▸ Übungsaufgaben
(1) Übertrage diesen Satz aus dem Text über den Film „Timestamp“ ins Englische: „‚Timestamp‘ macht diese Haltung sinnlich erfahrbar – als dokumentarisches Manifest unbeugsamer Würde.“
(2) Führe den Text über den Film „Timestamp“ im Anschluss an seinen letzten Satz um zwei bis drei Sätze weiter.

▸ Seitenauszug
:::::
Als erste ukrainische Regisseurin seit Kira Muratova (1997) im Berlinale-Wettbewerb vertreten, setzt Gornostai mit diesem Film ein klares Statement: Die Ukraine kämpft nicht nur um Territorium, sondern um das Recht auf Zukunft – verkörpert durch Kinder, die trotz aller Widrigkeiten Gedichte analysieren und Algebraaufgaben lösen. In einer Schlüsselszene rezitiert ein Mädchen in zerschossener Schuluniform Verse von Lessja Ukrajinka: „Niemals werde ich knechten mich dem Schicksal“. „Timestamp“ macht diese Haltung sinnlich erfahrbar – als dokumentarisches Manifest unbeugsamer Würde.
:::::
▸ Datenauszüge
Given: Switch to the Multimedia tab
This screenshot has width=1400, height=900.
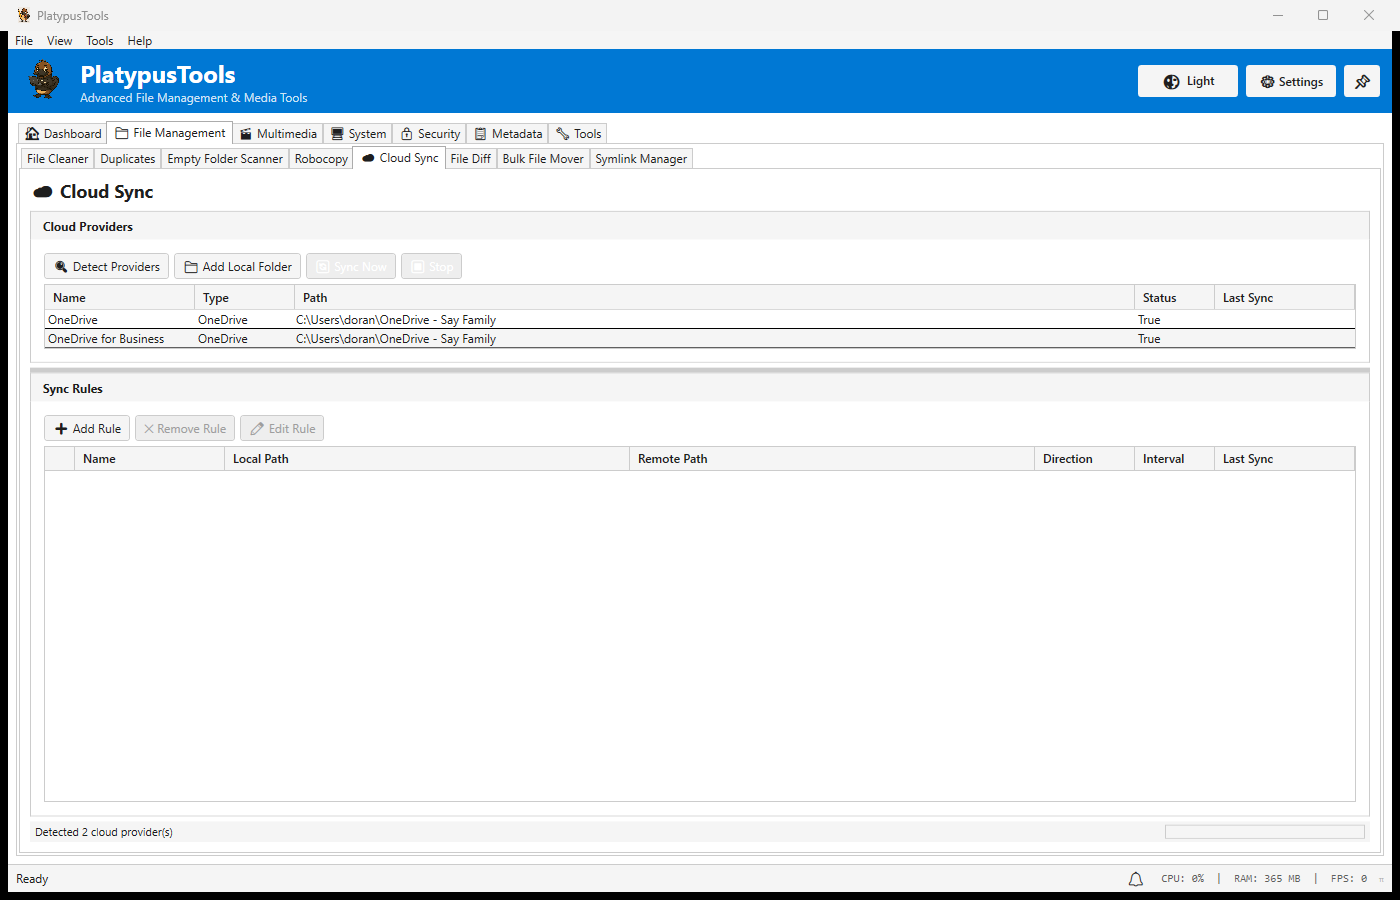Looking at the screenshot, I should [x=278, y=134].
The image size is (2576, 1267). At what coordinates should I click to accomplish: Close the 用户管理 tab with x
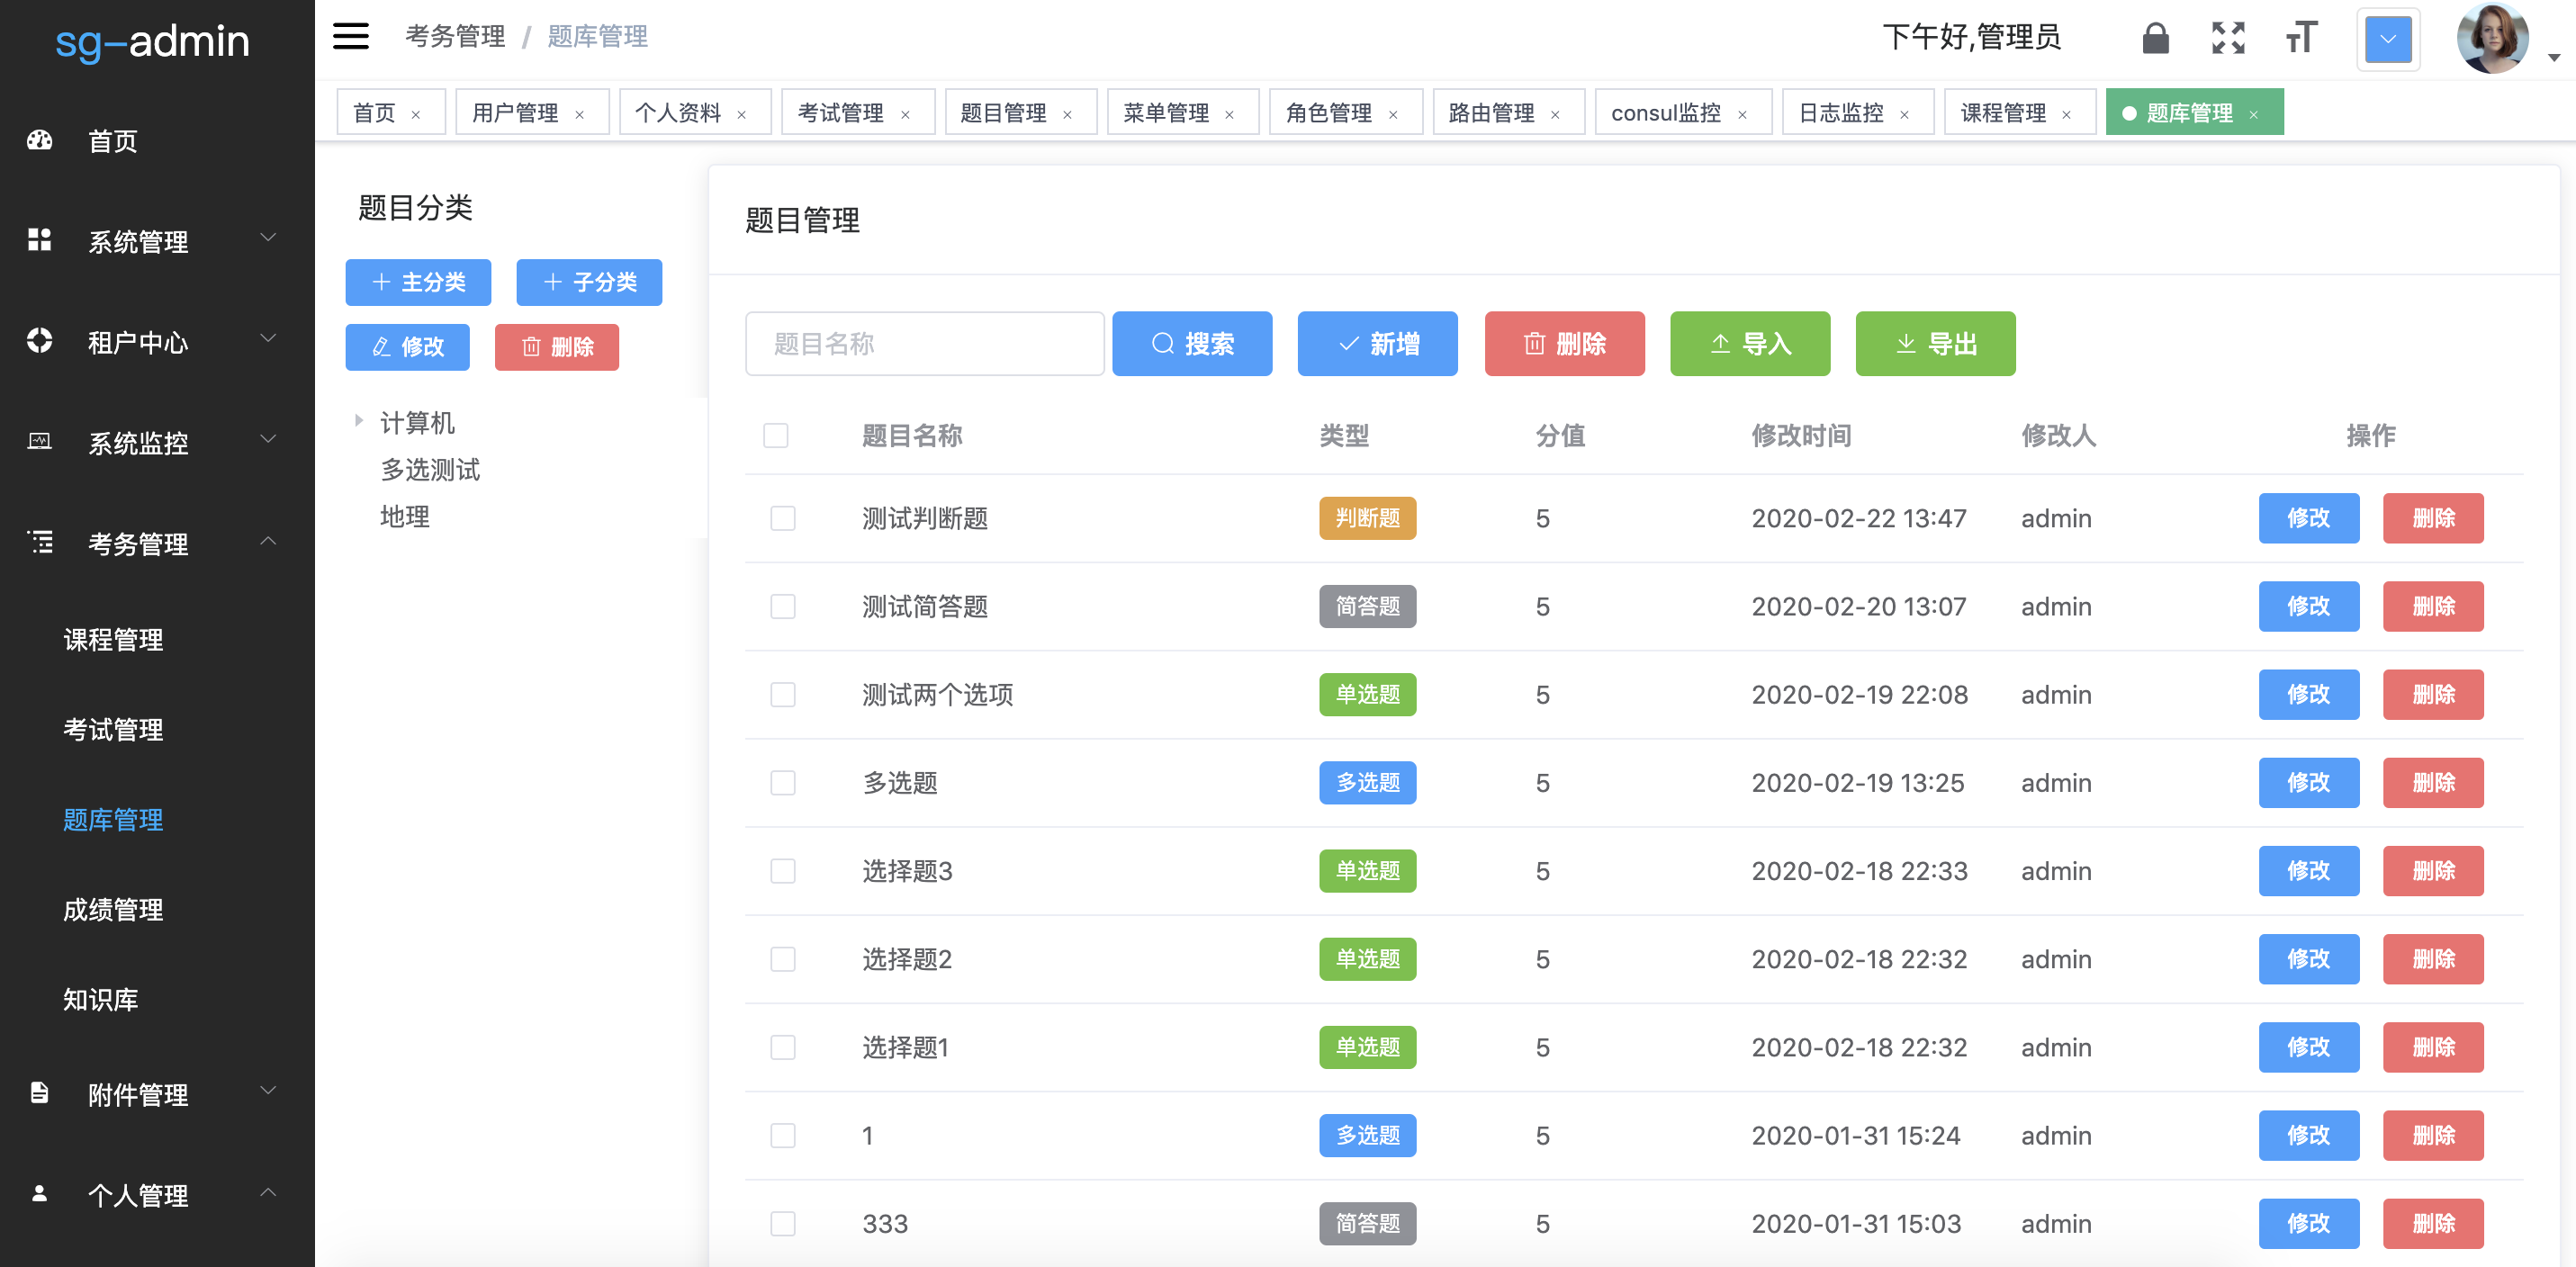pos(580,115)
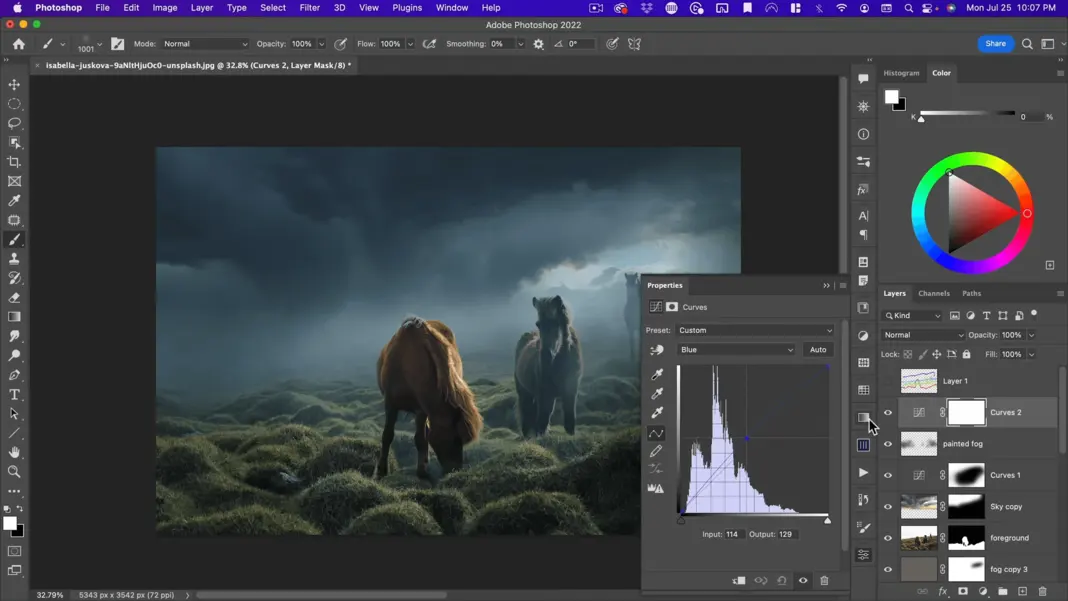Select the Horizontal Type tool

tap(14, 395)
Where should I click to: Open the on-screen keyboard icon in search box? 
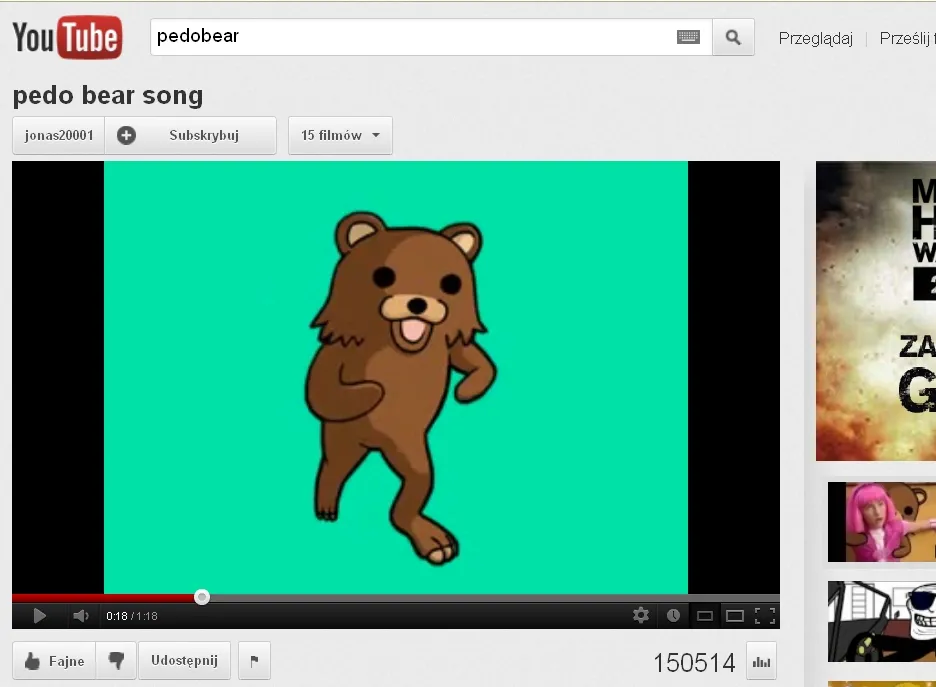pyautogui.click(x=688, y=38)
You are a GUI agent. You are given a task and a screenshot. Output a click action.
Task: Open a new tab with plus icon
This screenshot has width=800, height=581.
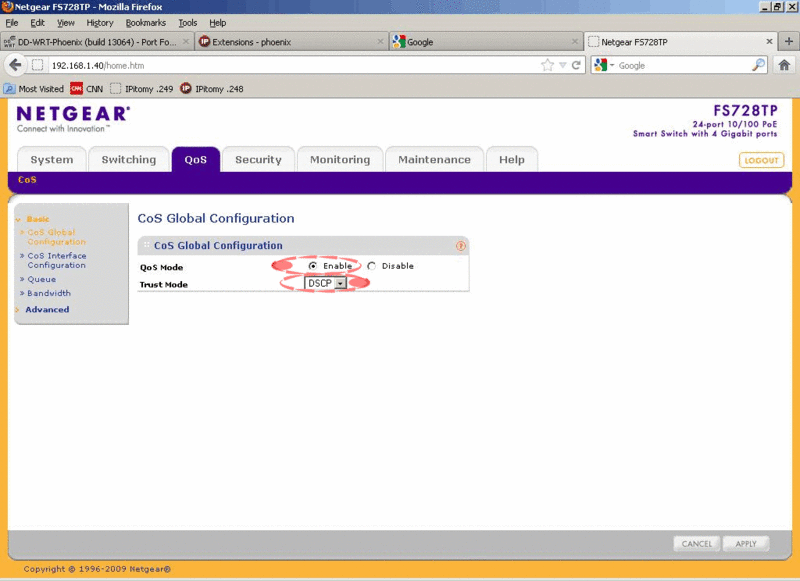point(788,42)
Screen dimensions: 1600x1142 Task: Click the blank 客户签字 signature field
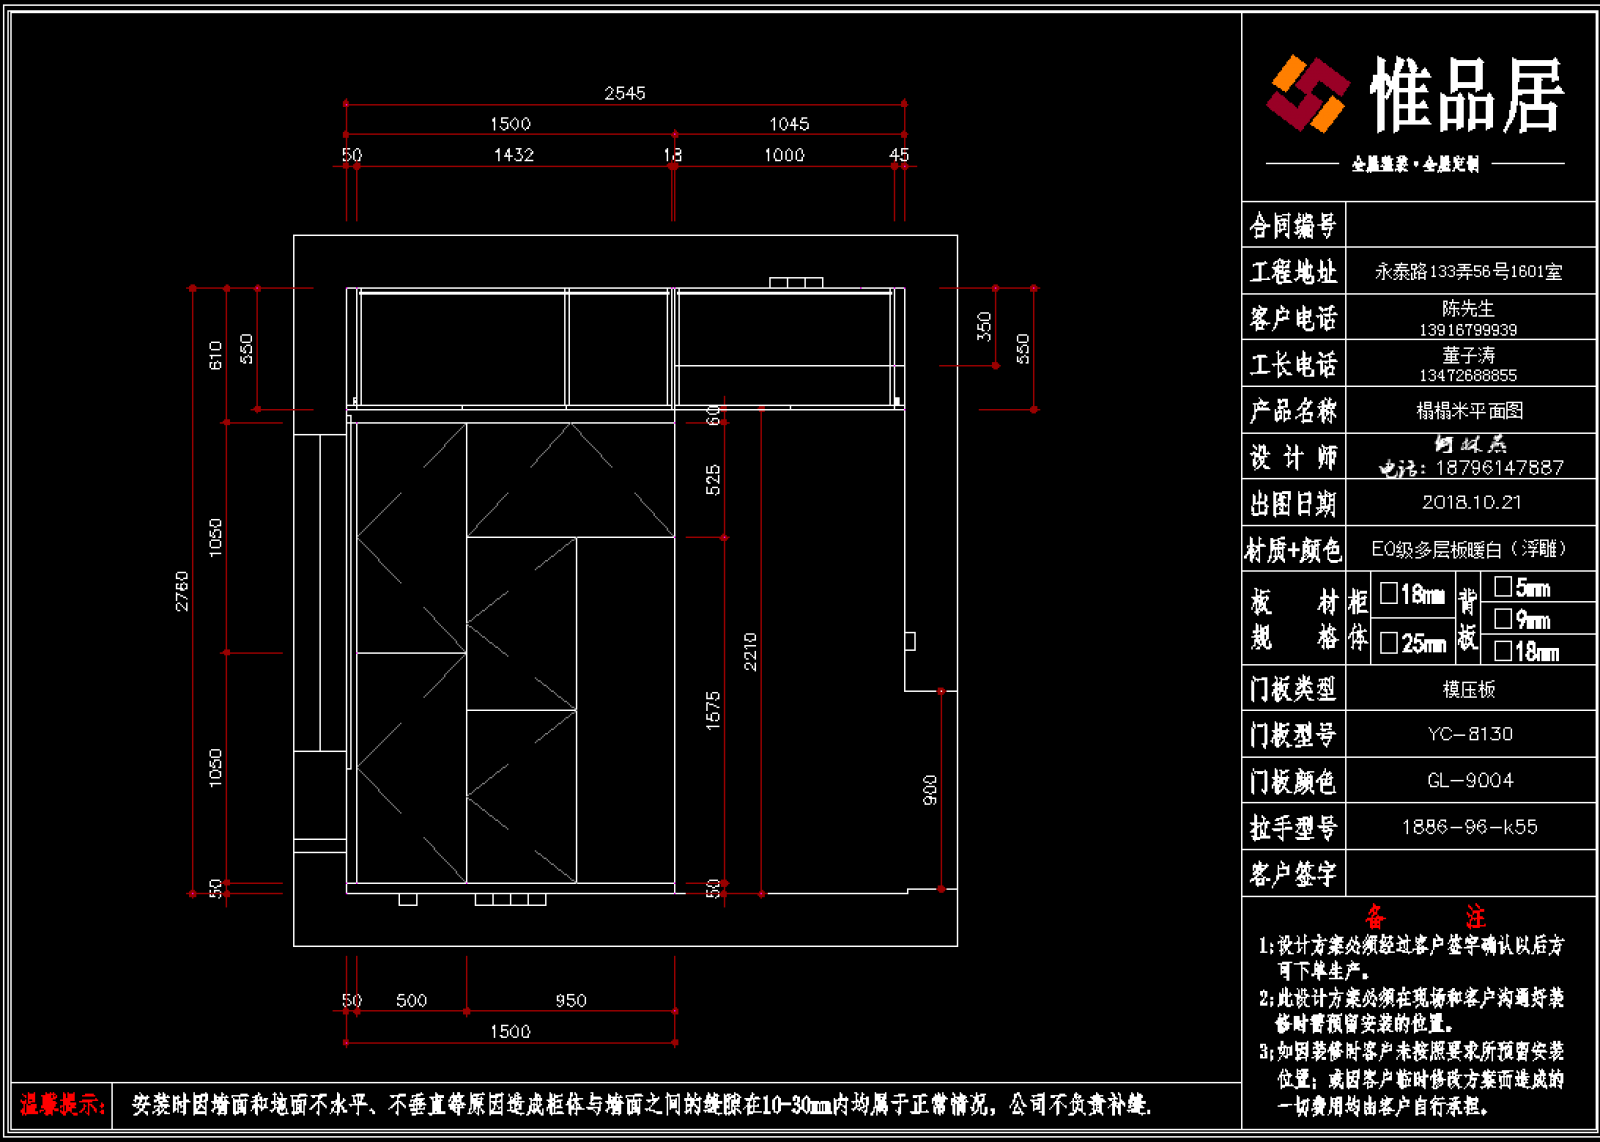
:::::
▸ Antworten je Aufgabe
(1) "Timestamp" makes this stance tangible to the senses – as a documentary manifesto of unbending dignity.

(2)
Der Film endet nicht mit Credits, sondern mit einer stummen Einstellung: Eine Lehrerin wischt im Halbdunkel des Schutzraums die Tafel ab, während im Hintergrund das Sirren einer Drohne zu hören ist. Es ist dieser letzte, atemlose Moment, der die Essenz des Werks verdichtet: Solange Kreide auf Schiefertafeln knirscht, bleibt die Hoffnung unauslöschlich.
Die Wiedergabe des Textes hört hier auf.